すなわち、収益物件の負担付贈与では、鉄板である以下の通達の中で、しれっと明記(!)されている。

 

負担付贈与又は対価を伴う取引により取得した土地等及び家屋等に係る評価並びに相続税法第7条及び第9条の規定の適用について

https://www.nta.go.jp/law/tsutatsu/kobetsu/sozoku/890329/01.htm

(以下、一部抜粋。太字は筆者加筆)

1 土地及び土地の上に存する権利(以下「土地等」という。)並びに家屋及びその附属設備又は構築物(以下「家屋等」という。)のうち、負担付贈与又は個人間の対価を伴う取引により取得したものの価額は、当該取得時における通常の取引価額に相当する金額によって評価する。
ただし、贈与者又は譲渡者が取得又は新築した当該土地等又は当該家屋等に係る取得価額が当該課税時期における通常の取引価額に相当すると認められる場合には、当該取得価額に相当する金額によって評価することができる。

(注) 「取得価額」とは、当該財産の取得に要した金額並びに改良費及び設備費の額の合計額をいい、家屋等については、当該合計金額から、評価基本通達130((償却費の額等の計算))の定めによって計算した当該取得の時から課税時期までの期間の償却費の額の合計額又は減価の額を控除した金額をいう。

 

そこで、評価基本通達130((償却費の額等の計算))の定めは以下:

(償却費の額の計算)

130 前項のただし書の償却費の額を計算する場合における耐用年数等については、次に掲げるところによる。(昭41直資3-19・平20課評2-5外改正)

(1) 耐用年数
耐用年数は、耐用年数省令に規定する耐用年数による。

(2) 償却方法
償却方法は、定率法による。

 

上の通達は平成元年のもので、おそらく当時は、税務上は、建物も定率法が認められていたと推定する(以下の議論に関係ないので、検証しない)。しかし現在の令和4年度の減価償却制度上は、建物は(旧じゃない)定額法の一択のみ。

他方で、「相続税の節税対策で、限りなくペーパーカンパニーである不動産管理会社を設立し、①管理方式、②転貸方式、③不動産(特に建物)保有方式、のうち、①②から③へ移動するため、個人から法人へ建物を売却(譲渡)する際の売却金額」は、実務上、売却時点までの減価償却後の簿価そのもので、実務上OKとされている。

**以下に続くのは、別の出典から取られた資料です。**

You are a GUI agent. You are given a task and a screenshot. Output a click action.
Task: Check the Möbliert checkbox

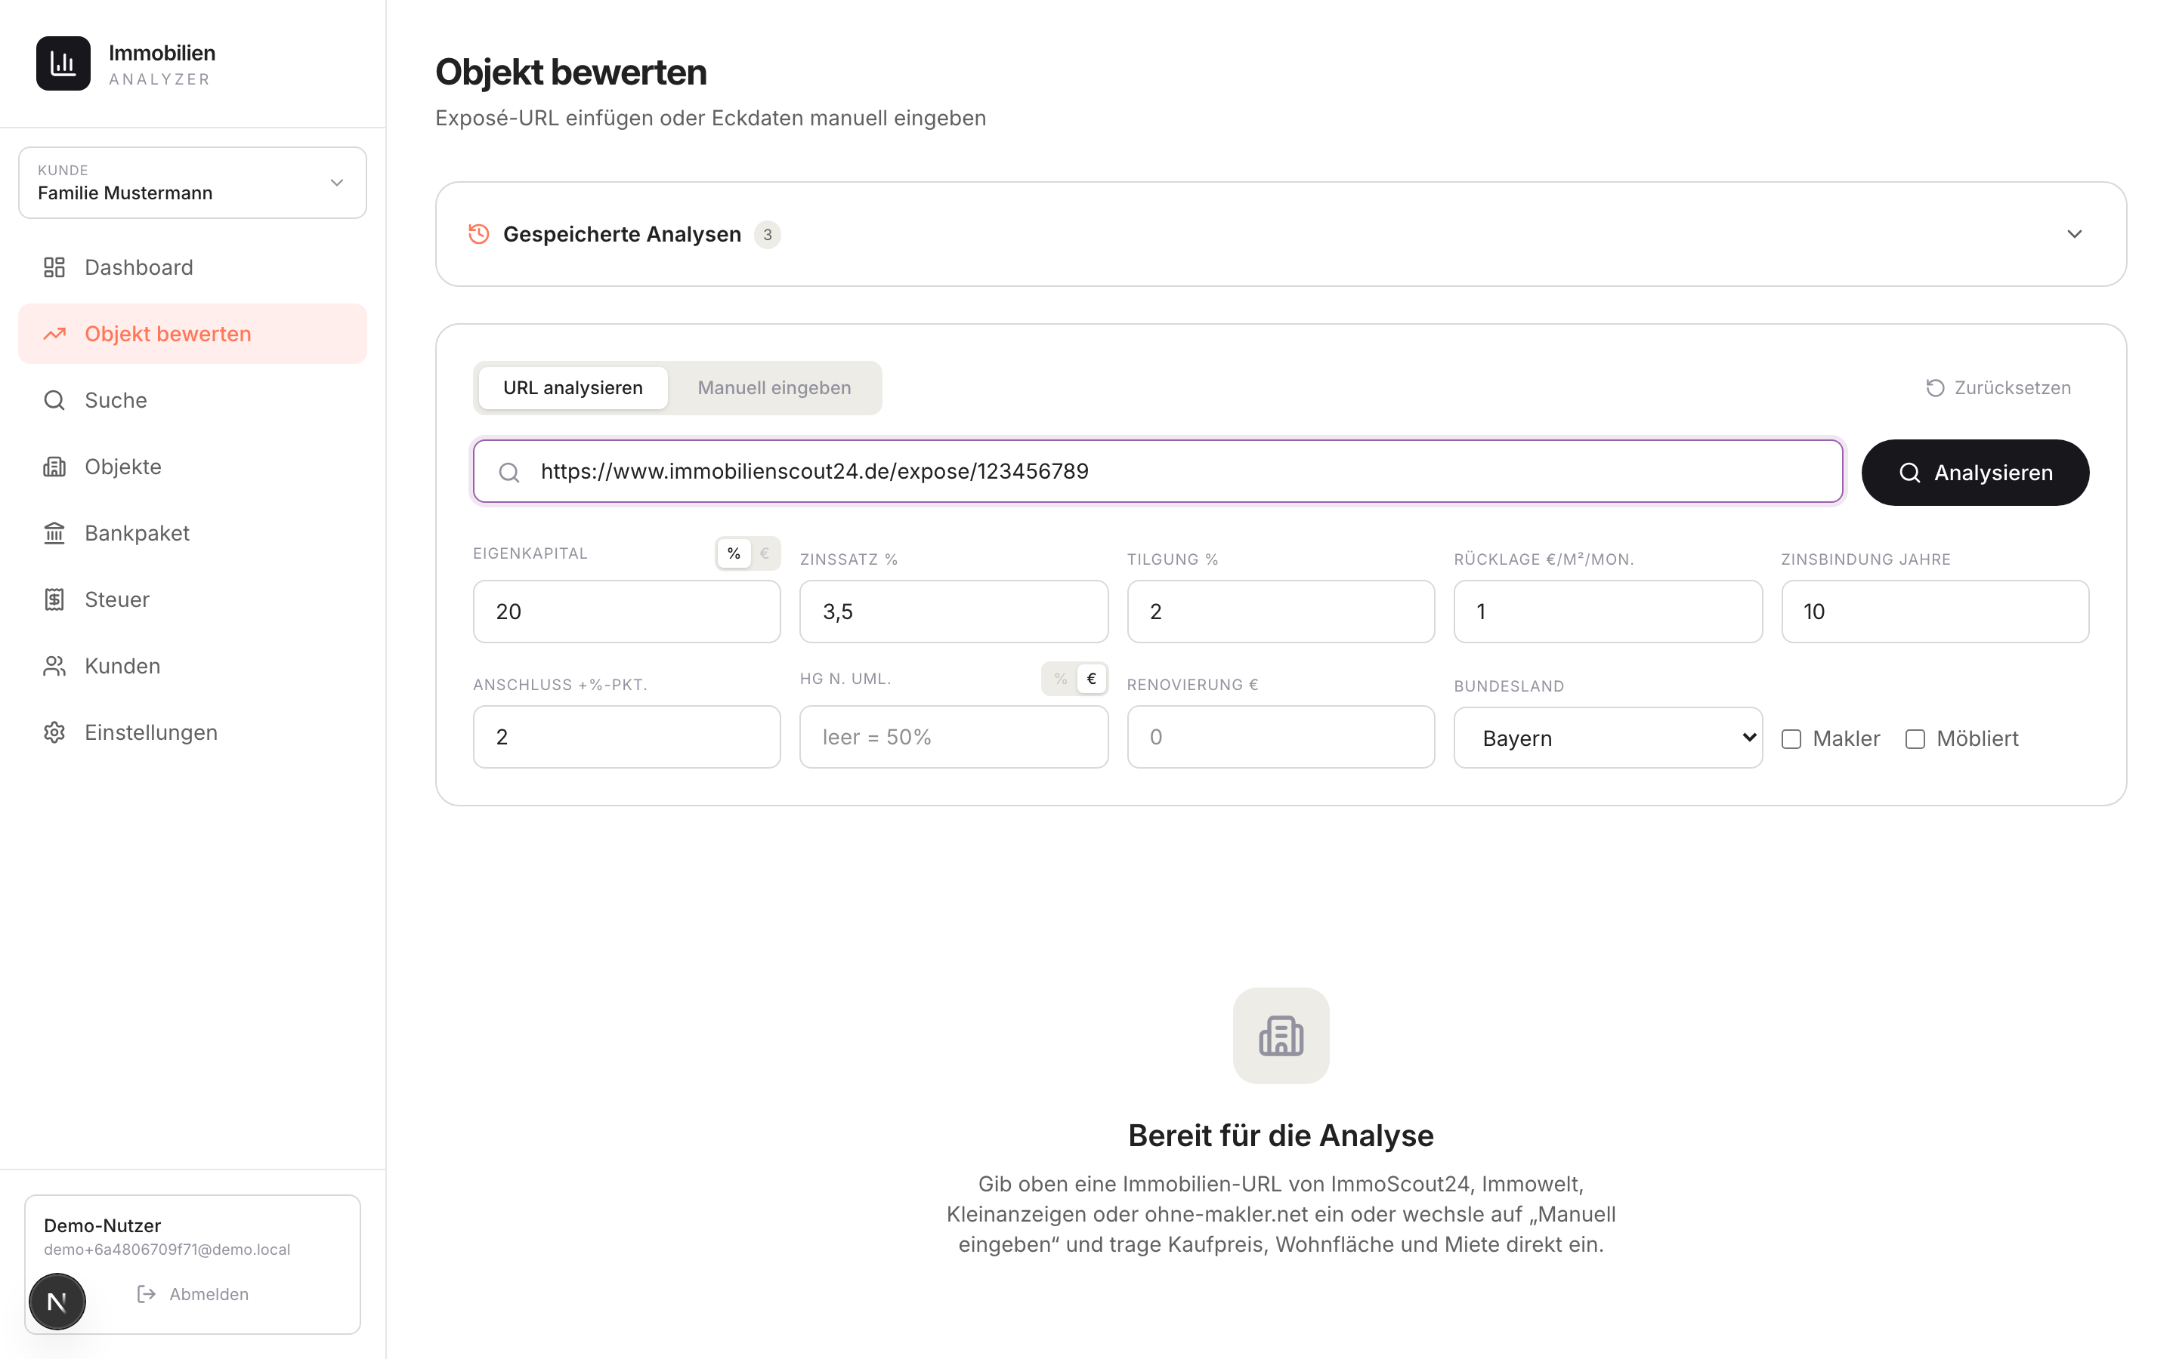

特に、当該物件はこの通達の13年度の、平成13年に取得しているので、従来、旧定額法で償却してきている。そして、準確定申告の 所得税青色申告決算書(不動産所得)の3ページ目の 〇減価償却費の計算 の表の右端の ヌ 未償却残高(期末残高) が仮に認められるとしたら、上の「建物の取引価額」はダイレクトにこの金額で済む。

 

以上のように所説が交錯するが、整理すると以下が論点となる:

  • 思考停止で「通達は絶対」として上の 定率法 がマストなのか?(そのまき直し計算をする?)
  • それとも定額法を読み直すのか?読み直す場合、
    • 現在の定額法での巻きなおし計算をするのか?
    • 準確定申告の中の、〇減価償却費の計算 の期末座高をそのまま無修正で利用して可なのか?

 

結論

・準確定申告の中の、〇減価償却費の計算 の期末座高をそのまま無修正で利用して可、

と判断する。

 

理由

以下の通り:

1.私見

まず、償却計算を適用する以上、しょせん仮定計算であることに鑑みれば、合理的な方法によっていれば許容されるハズと考える。

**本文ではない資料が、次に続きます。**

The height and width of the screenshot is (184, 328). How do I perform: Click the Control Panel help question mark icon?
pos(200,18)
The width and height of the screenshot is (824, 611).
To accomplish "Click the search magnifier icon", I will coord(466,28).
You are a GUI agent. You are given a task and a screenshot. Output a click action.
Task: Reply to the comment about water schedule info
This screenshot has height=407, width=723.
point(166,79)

その合理性の一丁目一番地は、定率法 か 定額法 の選択であろう。そして、平成元年時点で想定されていなかった建物の減価償却方法が定額法に一本化された事実は無視できないと考える。

次に、どの定額法を適用するかであるが、比較でいうならば、直近の定額法を適用(=つまり、まき直し計算)をした方が経済的実態を観念するならばベターかもしれないが、再言であるが、仮定計算でしかないので、課税上の弊害がない事例であれば、従来、所得税等申告で是認されている方法(=この事例の場合、旧定額法)による償却計算でも是認されると考える。

 

2.(貸家でない)居住用の建物のケースの、書籍の解説

「税理士のための相続税Q&A 贈与税の特例」(飯塚美幸、中央経済社)の、Q25 住宅ローン返済中の居住用財産の贈与」に以下の実務上の扱いが示されているが、その中の「② 家屋等」で計算の具体的な内容が明示されている(★単純な金額例は次のページに示されている)

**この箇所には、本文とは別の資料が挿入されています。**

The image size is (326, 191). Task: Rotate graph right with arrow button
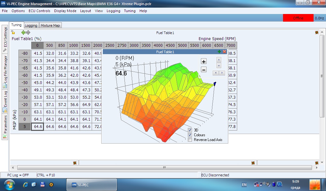click(222, 73)
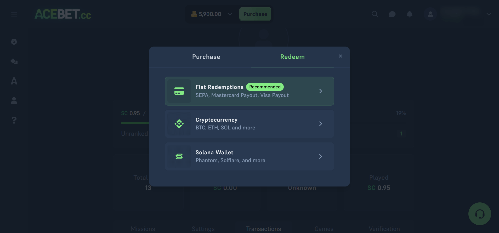Select Solana Wallet redemption option
Image resolution: width=499 pixels, height=233 pixels.
click(x=249, y=156)
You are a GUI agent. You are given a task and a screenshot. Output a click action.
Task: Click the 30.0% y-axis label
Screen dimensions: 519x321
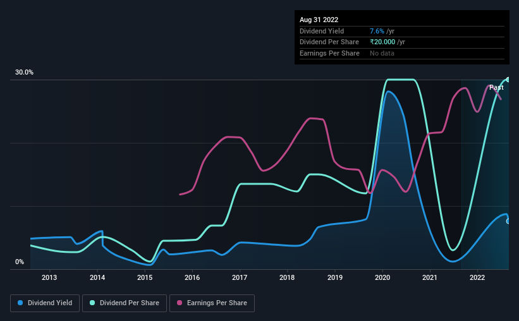(x=24, y=72)
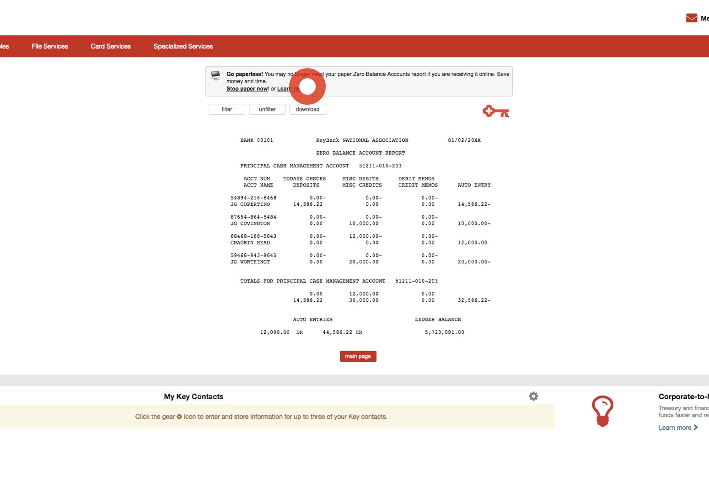This screenshot has height=497, width=709.
Task: Click the chevron arrow beside Learn more
Action: point(696,428)
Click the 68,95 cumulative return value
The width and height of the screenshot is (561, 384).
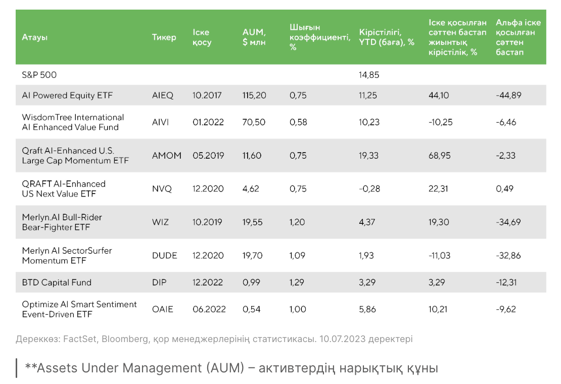[x=439, y=156]
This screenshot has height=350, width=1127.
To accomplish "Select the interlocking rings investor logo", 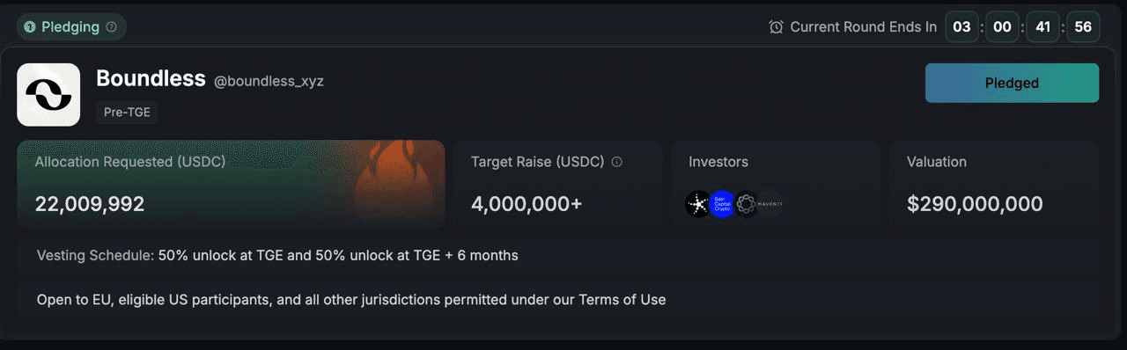I will 747,204.
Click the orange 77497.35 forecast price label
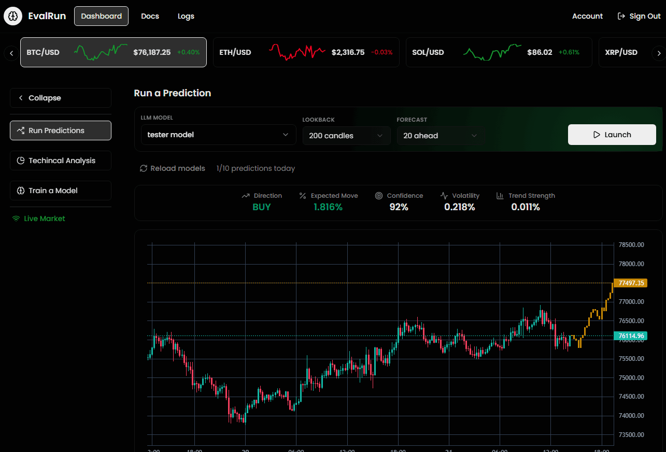This screenshot has width=666, height=452. pyautogui.click(x=631, y=283)
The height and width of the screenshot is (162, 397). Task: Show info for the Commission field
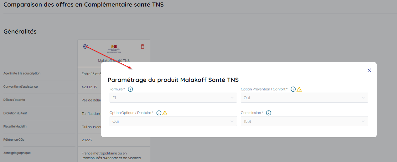(x=269, y=113)
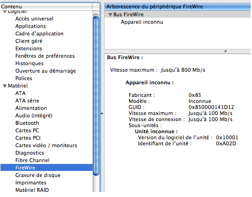Collapse the Bus FireWire disclosure triangle
Viewport: 252px width, 197px height.
click(x=110, y=14)
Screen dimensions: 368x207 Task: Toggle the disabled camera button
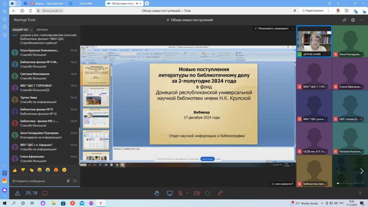[x=197, y=193]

この「② 家屋等」の内容は、私見では以下をベースにしていると推定する:

 

国税庁hp 「No.3261 建物の取得費の計算」の方を適用する

https://www.nta.go.jp/taxes/shiraberu/taxanswer/joto/3261.htm

(以下、一部抜粋)

減価償却費相当額は、その建物が事業に使われていた場合とそれ以外の場合では異なっており、それぞれ次に掲げる額となります。

事業に使われていた場合

建物を取得してから売るまでの毎年の減価償却費の合計額になります。

(注1)仮に毎年の減価償却費の額を必要経費としていない部分があったとしても、毎年の減価償却費の合計額とすることに変わりはありません。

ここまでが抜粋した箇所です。